I know every time that I look in the mirror or take my measurements that my weight doesn’t need to be a concern for me, but it is. It is because I have been surrounded by people who think it is okay to tell me that I look skinny rather than tell me I look nice or pretty or, god forbid, beautiful. And I hate that. I hate all of it because, frankly, I’m too busy to worry about my weight. I am too busy thinking about too many things and juggling grades and friends and daydreams and questions and everything else to think about the number that will appear when I stand on a scale.

Some stupid guy told a friend of mine that he thought I had “abnormally large boobs” and I know that it didn’t mean anything, but now I think about it every time I get dressed in the morning. I’d never thought about that before, I’ve never been so self-conscious as I was the afternoon I heard that. I’ve never felt so ashamed or so aware of my D-cups. And it’s really fucking stupid that I let some dumb thing some guy said stick around in my brain for so long, but I can’t forget it no matter how I hard I try. I can’t forget anything that people have said about me. And obviously that’s not a good way to think about yourself, but it’s impossible not to let those comments crowd around your reflection in the mirror.

So I do my best to push the comments out and focus on the things that I can control. So I eat whatever the hell I feel like (and most days that’s a salad and some days that’s a piece of pizza) and go for walks/runs when the weather is nice because it makes me happy.  And yes, I am terrified to put this giant block of text anywhere because it’s the truth and the truth it terrifying, but I will because who knows, maybe someone will care about it.

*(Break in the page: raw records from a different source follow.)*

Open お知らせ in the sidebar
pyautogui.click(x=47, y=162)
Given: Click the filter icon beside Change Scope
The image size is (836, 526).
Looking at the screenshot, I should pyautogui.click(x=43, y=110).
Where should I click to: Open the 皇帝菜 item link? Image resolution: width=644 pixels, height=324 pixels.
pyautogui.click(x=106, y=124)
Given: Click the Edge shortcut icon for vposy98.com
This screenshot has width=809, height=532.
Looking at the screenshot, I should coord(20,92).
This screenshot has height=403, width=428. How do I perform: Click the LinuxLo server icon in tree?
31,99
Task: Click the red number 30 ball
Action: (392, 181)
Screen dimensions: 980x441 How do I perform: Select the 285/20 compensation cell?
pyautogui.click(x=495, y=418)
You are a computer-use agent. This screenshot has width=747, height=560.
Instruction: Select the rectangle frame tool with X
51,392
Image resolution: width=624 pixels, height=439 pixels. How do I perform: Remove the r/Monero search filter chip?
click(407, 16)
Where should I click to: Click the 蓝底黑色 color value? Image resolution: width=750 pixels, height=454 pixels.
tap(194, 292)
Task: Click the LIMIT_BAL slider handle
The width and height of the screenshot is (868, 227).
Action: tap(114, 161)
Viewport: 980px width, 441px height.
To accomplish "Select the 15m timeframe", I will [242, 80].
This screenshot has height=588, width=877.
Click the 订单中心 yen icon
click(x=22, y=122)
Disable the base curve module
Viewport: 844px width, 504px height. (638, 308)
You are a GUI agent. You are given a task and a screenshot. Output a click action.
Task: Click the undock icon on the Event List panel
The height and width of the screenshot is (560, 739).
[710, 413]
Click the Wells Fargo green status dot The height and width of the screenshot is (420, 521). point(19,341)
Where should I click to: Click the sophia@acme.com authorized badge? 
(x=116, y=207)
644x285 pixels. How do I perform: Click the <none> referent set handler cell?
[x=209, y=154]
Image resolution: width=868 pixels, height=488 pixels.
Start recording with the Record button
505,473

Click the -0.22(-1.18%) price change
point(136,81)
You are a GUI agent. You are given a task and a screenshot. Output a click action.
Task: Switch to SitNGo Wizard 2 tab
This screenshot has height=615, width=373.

And yes, this is a personal reflection, but I think that problem is bigger than me. The weight problem haunts girls from the time the get to middle school, often before that. Because suddenly, what you look like matters more than who you are and baby fat isn’t cute anymore. And I know it has to be endlessly worse for girls who struggled with their weight in middle school, but I didn’t and that is what made it hard for me. I was, as awful as it sounds, too skinny in middle school and when I filled out I didn’t know how to handle it. It’s taken me three and a half years to figure out what I feel good in because I spent two and a half clinging to old clothes, trying to fit back into something that used to be too big. I guess that’s personal again, but I can’t have been the only one who dealt with this. The weight problem is a problem because nobody wants to talk about it and that makes it shameful. Girls feel shame for gaining weight, shame for losing weight, shame for worrying about weight in the first place. And that isn’t okay. It isn’t okay for anybody else to make themselves part of your body image. And I guess that’s what I’m trying to say with all of this.
So here I am. Paint a picture. 
36-30-39 
And if I had no other reason to post this, I just sucked in my stomach when taking those measurements.